EXERCISE DETAILS: Return all of the entries exactly, with nothing added or left out.

LISTED RECORDS:
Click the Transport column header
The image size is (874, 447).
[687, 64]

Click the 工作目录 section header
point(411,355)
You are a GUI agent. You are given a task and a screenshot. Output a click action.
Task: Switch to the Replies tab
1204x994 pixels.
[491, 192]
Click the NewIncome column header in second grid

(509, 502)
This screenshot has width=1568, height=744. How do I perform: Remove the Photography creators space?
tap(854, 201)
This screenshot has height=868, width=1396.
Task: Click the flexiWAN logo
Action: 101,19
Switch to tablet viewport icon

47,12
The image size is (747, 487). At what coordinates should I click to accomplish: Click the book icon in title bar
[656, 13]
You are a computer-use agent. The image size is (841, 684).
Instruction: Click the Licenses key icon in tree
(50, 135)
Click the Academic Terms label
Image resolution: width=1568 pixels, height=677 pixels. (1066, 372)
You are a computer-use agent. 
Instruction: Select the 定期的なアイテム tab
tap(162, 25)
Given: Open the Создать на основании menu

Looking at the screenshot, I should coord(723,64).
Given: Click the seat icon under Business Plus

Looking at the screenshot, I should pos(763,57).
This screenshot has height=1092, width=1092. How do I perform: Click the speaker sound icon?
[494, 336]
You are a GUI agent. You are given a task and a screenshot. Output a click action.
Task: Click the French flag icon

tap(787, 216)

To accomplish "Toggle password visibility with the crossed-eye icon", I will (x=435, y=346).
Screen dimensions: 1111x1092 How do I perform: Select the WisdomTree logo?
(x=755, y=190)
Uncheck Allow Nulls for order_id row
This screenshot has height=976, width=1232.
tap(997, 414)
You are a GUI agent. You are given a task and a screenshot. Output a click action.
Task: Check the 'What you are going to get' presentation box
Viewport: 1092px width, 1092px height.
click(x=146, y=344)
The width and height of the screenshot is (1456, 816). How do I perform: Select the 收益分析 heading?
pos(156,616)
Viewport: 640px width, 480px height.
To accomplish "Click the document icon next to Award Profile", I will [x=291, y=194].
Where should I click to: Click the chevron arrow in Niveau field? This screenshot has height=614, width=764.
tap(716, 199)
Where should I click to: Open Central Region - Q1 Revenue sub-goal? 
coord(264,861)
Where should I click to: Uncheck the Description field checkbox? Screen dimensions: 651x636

YOUR RESPONSE:
Click the Transport column header
The image size is (874, 447).
[687, 64]

Click the 工作目录 section header
point(411,355)
You are a GUI agent. You are given a task and a screenshot. Output a click action.
Task: Switch to the Replies tab
1204x994 pixels.
[491, 192]
Click the NewIncome column header in second grid

(509, 502)
This screenshot has width=1568, height=744. How do I perform: Remove the Photography creators space?
tap(854, 201)
This screenshot has height=868, width=1396.
Task: Click the flexiWAN logo
Action: 101,19
Switch to tablet viewport icon

47,12
The image size is (747, 487). At what coordinates should I click to accomplish: Click the book icon in title bar
[656, 13]
You are a computer-use agent. The image size is (841, 684).
Instruction: Click the Licenses key icon in tree
(50, 135)
Click the Academic Terms label
Image resolution: width=1568 pixels, height=677 pixels. (1066, 372)
You are a computer-use agent. 
Instruction: Select the 定期的なアイテム tab
tap(162, 25)
Given: Open the Создать на основании menu

Looking at the screenshot, I should coord(723,64).
Given: Click the seat icon under Business Plus

Looking at the screenshot, I should pos(763,57).
This screenshot has height=1092, width=1092. How do I perform: Click the speaker sound icon?
[494, 336]
You are a GUI agent. You are given a task and a screenshot. Output a click action.
Task: Click the French flag icon

tap(787, 216)

To accomplish "Toggle password visibility with the crossed-eye icon", I will (x=435, y=346).
Screen dimensions: 1111x1092 How do I perform: Select the WisdomTree logo?
(x=755, y=190)
Uncheck Allow Nulls for order_id row
This screenshot has height=976, width=1232.
tap(997, 414)
You are a GUI agent. You are given a task and a screenshot. Output a click action.
Task: Check the 'What you are going to get' presentation box
Viewport: 1092px width, 1092px height.
click(x=146, y=344)
The width and height of the screenshot is (1456, 816). How do I perform: Select the 收益分析 heading?
pos(156,616)
Viewport: 640px width, 480px height.
To accomplish "Click the document icon next to Award Profile", I will [x=291, y=194].
Where should I click to: Click the chevron arrow in Niveau field? This screenshot has height=614, width=764.
tap(716, 199)
Where should I click to: Open Central Region - Q1 Revenue sub-goal? 
coord(264,861)
Where should I click to: Uncheck the Description field checkbox? Screen dimensions: 651x636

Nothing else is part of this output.